Wahrscheinlich kennen einige von uns die unmögliche Aufforderung aus unserer Kindheit, wenn wir gezwungen wurden, etwas zu tun, was wir nicht wollten: „Du musst es aber gerne tun!“ Egal, um was es sich handelte, eventuell vor der ungeliebten Verwandtschaft ein Lied präsentieren, mit dem kleinen Geschwister spielen etc. - schon damals, ohne es logisch fassen zu könne, spürten wir vage, dass etwas daran nicht stimmt. Denn, selbst wenn wir es taten, reichte das eben nicht aus – weil uns die Freiwilligkeit, die Freude, die spontane Bereitwilligkeit fehlte.

Heute wissen wir, dass bei solchen paradoxen Botschaften, die oft mit einem so genannten double bind Erziehungsstil einhergeht, häufig ein profundes Misstrauen in sich, die eigene Wahrnehmung und die Mitmenschen gesät wird.
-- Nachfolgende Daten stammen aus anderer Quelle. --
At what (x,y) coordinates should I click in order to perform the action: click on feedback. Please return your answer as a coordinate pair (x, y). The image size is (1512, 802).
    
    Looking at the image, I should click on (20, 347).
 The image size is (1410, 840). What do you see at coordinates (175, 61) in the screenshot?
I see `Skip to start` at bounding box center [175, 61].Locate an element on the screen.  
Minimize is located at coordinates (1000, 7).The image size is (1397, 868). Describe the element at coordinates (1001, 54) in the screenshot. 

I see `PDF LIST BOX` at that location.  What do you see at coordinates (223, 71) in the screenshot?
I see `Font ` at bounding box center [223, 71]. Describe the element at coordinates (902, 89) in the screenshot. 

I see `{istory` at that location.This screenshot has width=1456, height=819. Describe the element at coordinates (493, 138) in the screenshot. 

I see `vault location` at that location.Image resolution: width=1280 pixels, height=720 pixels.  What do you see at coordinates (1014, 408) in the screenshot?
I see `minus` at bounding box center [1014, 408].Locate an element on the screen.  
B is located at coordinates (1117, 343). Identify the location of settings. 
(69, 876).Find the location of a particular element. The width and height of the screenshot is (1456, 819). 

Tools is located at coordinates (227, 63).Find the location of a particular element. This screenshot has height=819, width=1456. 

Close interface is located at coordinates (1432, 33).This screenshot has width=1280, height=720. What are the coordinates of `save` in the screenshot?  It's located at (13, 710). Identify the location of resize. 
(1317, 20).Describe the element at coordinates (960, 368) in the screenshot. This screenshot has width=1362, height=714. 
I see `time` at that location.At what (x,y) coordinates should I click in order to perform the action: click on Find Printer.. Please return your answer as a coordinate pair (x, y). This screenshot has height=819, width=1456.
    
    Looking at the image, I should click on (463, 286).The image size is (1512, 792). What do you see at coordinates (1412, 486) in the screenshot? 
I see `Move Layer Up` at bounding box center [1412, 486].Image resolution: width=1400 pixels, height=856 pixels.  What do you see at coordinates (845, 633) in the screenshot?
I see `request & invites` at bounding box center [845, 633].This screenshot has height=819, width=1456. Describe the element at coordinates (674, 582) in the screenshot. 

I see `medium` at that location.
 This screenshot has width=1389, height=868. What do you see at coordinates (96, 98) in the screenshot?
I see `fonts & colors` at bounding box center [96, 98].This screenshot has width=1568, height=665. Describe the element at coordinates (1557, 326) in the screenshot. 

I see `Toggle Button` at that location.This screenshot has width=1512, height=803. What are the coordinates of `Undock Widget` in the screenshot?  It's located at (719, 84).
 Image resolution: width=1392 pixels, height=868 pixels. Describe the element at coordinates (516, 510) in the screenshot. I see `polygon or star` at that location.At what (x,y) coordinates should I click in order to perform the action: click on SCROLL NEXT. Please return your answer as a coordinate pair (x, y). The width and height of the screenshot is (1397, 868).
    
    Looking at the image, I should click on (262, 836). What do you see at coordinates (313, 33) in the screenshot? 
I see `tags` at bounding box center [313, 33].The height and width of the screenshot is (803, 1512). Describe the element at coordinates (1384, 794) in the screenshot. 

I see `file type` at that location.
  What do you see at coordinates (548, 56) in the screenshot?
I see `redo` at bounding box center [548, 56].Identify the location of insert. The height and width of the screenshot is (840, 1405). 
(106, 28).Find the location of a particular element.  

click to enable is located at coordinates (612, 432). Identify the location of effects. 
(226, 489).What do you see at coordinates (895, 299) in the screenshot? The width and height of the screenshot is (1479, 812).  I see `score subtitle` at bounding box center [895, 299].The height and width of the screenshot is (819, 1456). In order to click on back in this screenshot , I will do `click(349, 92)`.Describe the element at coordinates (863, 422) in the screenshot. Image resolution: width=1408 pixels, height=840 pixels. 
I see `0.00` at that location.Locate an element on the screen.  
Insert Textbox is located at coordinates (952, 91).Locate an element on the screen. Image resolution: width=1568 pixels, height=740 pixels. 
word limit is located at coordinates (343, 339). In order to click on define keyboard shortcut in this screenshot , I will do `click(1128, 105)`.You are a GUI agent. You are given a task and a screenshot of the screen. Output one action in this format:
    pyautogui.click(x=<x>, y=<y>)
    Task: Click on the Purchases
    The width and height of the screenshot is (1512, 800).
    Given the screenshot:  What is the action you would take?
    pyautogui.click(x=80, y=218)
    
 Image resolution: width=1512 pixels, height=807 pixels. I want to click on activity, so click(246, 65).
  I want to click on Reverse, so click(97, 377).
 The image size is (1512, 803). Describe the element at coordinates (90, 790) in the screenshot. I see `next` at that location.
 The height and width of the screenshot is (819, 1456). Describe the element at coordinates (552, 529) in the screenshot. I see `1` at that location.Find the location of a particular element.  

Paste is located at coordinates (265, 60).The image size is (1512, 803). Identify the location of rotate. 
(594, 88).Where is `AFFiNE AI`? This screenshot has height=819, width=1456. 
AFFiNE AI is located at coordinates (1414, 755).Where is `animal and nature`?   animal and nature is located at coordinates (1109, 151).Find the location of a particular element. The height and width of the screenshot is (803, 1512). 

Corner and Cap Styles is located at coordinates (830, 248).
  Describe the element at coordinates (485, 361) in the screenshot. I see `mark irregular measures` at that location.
Wir können schlecht jemanden dazu auffordern oder darum bitten, sich auf eine bestimmte Weise zu fühlen oder etwas aus einer bestimmten Motivation heraus zu tun oder zu unterlassen. Wir können ihn darum bitten, es unabhängig, oder in vielen Fällen: TROTZ seiner eigenen Willensausrichtung, zu tun... Das ist keine neue Erkenntnis. Ein von mir besonders bewunderter Denker unter meinen Lieblingsphilosoph, Arthur Schopenhauer, schrieb schon in seiner im Januar 1839 von der Königlich Norwegischen Societät der Wissenschaften preisgekrönten „Preisschrift über die Freiheit des Willens“: Ich kann thun, was ich will: Ich kann, wenn ich will, Alles, was ich habe, den Armen geben und dadurch selbst einer werden, - wenn ich will! - Aber ich vermag nicht, es zu wollen,; weil die entgegenstehenden Motive viel zu viel Gewalt über mich haben, als daß ich es könnte. Hingegen wenn ich einen anderen Charakter hätte, und zwar in dem Maße, daß ich ein Heiliger wäre, dann würde ich es wollen können, dann aber würde ich auch nicht umhin können, es zu wollen, würde es also thun müssen." (vgl.: Schopenhauer in zehn Bänden, Zürich 1977, Bd. VI, S. 82)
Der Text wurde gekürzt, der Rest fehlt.